Так он и гулял под ее окнами приблизительно час, и ушел только тогда, когда увидел, что лампа в комнате Регины погасла.
Затем, оставшись в полной темноте, он пожелал ей обеими руками всяческих счастливых снов и снова отправился в направлении Западной улицы с сердцем, наполненным самыми нежными чувствами.
Прибыв домой, он узнал, что капитан Пьер Берто уже окончательно устроился в выделенной ему комнате.
Глава LXXXVIСын Петрюса
Вернувшись домой, Петрюс решил полюбопытствовать, как, говоря его же морским языком, бросил якорь его гость.
И он тихо постучался в дверь, не желая будить крестного в том случае, если тот уже спал. Но моряк или еще не уснул, или спал очень чутко, потому что как только раздались три тихих удара в дверь, послышался его грубый бас:
– Войдите!
Капитан уже лежал в постели, повязав на голову платок и пропустив его концы под подбородком.
Эта предосторожность была предпринята им, несомненно, для того, чтобы не растрепать во сне волосы на голове и в бороде и не тратить время на их укладку утром.
В руке он держал взятую из библиотеки книгу, которой явно наслаждался.
Петрюс украдкой взглянул на название книги, чтобы представить себе литературные вкусы крестного отца и решить для себя одну проблему: был ли Пьер Берто сторонником старой или новой школы.

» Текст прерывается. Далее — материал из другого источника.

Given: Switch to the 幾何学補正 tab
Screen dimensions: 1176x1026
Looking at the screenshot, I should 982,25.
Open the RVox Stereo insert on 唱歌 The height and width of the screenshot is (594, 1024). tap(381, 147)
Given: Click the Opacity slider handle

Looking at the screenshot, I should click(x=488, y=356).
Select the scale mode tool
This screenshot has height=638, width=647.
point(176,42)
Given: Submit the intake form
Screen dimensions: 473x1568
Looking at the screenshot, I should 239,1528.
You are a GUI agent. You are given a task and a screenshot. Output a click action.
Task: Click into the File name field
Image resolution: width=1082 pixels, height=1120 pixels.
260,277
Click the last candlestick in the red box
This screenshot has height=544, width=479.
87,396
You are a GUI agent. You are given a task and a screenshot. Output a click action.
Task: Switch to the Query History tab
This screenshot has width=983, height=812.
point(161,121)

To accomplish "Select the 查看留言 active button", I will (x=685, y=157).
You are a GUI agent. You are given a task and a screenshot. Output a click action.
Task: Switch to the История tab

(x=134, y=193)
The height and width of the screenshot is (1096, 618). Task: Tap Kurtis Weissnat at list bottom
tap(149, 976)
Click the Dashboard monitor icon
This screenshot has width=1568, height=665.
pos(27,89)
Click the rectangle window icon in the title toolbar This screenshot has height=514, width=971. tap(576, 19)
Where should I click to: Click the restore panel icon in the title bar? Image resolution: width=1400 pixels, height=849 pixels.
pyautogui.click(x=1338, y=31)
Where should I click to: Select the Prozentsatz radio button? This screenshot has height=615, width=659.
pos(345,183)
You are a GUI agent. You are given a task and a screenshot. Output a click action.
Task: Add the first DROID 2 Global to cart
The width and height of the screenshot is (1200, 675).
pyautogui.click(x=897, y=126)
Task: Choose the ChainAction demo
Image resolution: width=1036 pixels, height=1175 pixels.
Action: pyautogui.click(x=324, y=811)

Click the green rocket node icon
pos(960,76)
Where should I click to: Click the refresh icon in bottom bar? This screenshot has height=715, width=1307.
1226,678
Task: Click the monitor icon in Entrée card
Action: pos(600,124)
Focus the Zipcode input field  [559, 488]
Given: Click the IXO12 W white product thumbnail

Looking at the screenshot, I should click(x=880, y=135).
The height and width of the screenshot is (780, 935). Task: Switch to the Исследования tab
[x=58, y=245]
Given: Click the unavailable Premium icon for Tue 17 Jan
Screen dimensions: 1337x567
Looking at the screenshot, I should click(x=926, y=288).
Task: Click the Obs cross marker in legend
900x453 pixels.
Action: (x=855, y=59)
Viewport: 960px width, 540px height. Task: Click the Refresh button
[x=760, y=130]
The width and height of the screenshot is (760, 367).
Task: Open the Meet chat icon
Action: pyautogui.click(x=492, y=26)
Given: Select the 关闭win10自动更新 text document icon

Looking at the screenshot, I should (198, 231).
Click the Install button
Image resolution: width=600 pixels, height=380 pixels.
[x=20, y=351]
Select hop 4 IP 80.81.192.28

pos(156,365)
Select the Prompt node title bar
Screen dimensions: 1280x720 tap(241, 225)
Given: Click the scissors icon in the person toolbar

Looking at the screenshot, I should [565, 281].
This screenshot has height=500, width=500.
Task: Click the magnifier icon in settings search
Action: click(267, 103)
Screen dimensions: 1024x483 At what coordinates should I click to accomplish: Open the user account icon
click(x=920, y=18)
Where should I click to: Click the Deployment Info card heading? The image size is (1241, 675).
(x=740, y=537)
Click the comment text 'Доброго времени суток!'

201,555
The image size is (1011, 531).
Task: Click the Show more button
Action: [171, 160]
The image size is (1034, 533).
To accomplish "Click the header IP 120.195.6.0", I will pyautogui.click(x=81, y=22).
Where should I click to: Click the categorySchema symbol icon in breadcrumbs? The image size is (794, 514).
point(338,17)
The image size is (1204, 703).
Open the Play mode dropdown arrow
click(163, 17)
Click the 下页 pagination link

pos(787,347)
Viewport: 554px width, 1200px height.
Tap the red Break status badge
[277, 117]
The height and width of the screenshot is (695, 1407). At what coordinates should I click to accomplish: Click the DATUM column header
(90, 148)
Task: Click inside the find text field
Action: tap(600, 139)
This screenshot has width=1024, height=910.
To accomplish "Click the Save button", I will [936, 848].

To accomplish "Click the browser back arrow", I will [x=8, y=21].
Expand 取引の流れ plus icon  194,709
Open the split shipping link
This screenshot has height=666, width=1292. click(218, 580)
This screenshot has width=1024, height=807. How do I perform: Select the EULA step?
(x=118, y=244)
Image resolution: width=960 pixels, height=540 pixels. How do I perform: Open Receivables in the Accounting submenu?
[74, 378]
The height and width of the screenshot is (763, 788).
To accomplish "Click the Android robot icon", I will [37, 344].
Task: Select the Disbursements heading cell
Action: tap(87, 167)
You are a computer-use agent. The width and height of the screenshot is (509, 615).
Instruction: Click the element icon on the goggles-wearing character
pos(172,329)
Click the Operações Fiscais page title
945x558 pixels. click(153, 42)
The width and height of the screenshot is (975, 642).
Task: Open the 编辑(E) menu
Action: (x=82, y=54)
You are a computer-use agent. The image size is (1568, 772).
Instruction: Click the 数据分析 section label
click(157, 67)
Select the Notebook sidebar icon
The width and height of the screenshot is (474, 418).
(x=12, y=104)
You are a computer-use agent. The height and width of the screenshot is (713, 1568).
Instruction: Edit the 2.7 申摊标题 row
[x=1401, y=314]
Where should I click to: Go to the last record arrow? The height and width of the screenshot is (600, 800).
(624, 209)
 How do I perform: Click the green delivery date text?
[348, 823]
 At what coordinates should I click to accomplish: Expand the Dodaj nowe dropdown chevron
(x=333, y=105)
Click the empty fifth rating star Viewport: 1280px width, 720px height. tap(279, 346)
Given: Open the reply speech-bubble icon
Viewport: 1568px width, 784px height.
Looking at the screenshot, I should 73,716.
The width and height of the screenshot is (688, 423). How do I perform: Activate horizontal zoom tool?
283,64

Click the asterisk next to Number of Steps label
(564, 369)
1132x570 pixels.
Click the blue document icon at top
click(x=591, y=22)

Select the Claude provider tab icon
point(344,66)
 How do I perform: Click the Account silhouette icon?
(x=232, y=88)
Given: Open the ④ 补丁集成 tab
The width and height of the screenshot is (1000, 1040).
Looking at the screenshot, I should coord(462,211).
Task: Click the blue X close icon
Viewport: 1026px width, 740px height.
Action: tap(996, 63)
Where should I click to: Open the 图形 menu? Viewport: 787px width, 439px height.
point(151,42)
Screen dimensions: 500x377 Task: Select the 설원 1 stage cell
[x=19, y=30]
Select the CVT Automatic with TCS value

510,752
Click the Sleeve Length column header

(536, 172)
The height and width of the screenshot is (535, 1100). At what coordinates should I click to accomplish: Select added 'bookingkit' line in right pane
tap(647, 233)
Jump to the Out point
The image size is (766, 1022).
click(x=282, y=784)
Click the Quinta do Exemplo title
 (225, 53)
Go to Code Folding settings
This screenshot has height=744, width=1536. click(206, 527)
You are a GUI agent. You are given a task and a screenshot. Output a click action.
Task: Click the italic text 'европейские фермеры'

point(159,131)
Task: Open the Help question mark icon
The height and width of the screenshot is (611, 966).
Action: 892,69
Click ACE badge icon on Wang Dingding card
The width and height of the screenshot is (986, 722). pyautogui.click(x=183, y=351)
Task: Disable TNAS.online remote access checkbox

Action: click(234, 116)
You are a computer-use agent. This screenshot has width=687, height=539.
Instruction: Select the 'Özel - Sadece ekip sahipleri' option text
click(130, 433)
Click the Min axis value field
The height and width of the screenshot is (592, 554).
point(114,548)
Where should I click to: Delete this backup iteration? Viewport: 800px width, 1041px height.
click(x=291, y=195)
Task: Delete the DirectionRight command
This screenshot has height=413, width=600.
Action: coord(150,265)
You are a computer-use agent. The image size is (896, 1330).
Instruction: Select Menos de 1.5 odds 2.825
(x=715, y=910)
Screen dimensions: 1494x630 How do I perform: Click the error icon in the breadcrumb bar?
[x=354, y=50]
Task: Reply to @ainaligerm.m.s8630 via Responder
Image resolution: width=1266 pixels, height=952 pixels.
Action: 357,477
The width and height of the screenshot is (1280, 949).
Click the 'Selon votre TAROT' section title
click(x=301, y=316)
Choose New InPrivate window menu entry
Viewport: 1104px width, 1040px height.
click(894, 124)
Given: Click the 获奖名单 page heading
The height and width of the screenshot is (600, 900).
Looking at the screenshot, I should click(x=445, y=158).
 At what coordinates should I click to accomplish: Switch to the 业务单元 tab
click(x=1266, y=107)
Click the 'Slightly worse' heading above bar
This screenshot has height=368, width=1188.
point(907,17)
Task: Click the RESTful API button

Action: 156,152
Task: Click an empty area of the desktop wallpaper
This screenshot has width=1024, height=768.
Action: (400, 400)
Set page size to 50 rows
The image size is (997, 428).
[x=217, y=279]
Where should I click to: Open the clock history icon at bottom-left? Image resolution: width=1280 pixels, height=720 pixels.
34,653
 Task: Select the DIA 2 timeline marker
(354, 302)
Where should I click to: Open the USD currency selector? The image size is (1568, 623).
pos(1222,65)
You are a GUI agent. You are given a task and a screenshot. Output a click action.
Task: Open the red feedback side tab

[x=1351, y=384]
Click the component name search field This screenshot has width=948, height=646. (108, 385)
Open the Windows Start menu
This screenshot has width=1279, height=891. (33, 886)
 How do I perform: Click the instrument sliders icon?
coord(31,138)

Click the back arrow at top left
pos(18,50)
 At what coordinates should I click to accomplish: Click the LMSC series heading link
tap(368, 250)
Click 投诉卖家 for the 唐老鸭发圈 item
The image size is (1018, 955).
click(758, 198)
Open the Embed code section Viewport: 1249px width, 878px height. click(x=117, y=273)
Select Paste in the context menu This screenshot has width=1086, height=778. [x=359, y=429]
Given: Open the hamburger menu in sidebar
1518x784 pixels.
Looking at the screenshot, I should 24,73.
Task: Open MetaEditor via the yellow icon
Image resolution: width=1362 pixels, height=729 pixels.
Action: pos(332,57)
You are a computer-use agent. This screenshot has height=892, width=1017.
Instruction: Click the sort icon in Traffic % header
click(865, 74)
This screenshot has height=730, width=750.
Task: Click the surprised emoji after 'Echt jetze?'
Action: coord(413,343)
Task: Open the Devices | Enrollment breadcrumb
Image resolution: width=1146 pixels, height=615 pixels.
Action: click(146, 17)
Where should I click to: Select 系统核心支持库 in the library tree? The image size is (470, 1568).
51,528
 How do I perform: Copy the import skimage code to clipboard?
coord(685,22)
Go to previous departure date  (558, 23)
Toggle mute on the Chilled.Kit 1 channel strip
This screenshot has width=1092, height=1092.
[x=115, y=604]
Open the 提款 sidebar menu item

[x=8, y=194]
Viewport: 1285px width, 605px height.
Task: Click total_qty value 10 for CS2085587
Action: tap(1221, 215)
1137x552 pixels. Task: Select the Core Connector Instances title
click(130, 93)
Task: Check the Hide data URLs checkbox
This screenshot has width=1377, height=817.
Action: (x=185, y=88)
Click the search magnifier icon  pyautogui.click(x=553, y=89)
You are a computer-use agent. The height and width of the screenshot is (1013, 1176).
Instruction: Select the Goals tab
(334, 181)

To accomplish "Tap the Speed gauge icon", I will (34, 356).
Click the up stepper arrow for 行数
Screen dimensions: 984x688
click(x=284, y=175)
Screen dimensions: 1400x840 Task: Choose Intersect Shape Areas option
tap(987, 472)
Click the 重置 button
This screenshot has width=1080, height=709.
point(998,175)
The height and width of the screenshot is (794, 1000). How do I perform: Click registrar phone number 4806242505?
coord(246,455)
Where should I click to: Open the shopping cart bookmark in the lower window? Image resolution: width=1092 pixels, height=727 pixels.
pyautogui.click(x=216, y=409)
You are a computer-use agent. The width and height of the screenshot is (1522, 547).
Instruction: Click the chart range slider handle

Пьер Берто читал «Басни» Лафонтена.
– Ах! Ах! – произнес Петрюс. – Вы уже легли, дорогой крестный?
– Да, – ответил тот, – и лежу очень удобно, сам видишь, крестник.
– Вам нравится кровать?
– Нет.
– Почему же?
– Мы, старые морские волки, привыкли спать на жестком. И скажу тебе, крестник, что я здесь, возможно, изнежусь. Но ничего! Привыкну и к этому. Ведь человек ко всему привыкает, даже к хорошему.
Для себя Петрюс отметил, что крестный чуточку слишком часто употребляет оборот «Мы, старые морские волки».
Но поскольку в речи своей Пьер Берто, как мы уже смогли убедиться, не злоупотребляет другими морскими выражениями, он решил не обращать на это внимания. И, если честно, то правильно сделал, поскольку этот маленький недостаток искупался такими многочисленными достоинствами, что со стороны Петрюса было бы бесчеловечно высказывать по этому поводу малейшее замечание.
Поэтому, прогнав легкое облачко, которое на мгновение возникло в его сознании, Петрюс спросил:
– Итак, вам больше ничего не нужно?
– Абсолютно ничего! Даже каюта на флагманском корабле не может сравниться обстановкой с этой так называемой холостяцкой комнатой. Это делает меня моложе лет на пять или шесть.
– Дай вам бог, дорогой крестный, – рассмеявшись, сказал Петрюс, – молодеть до конца ваших дней.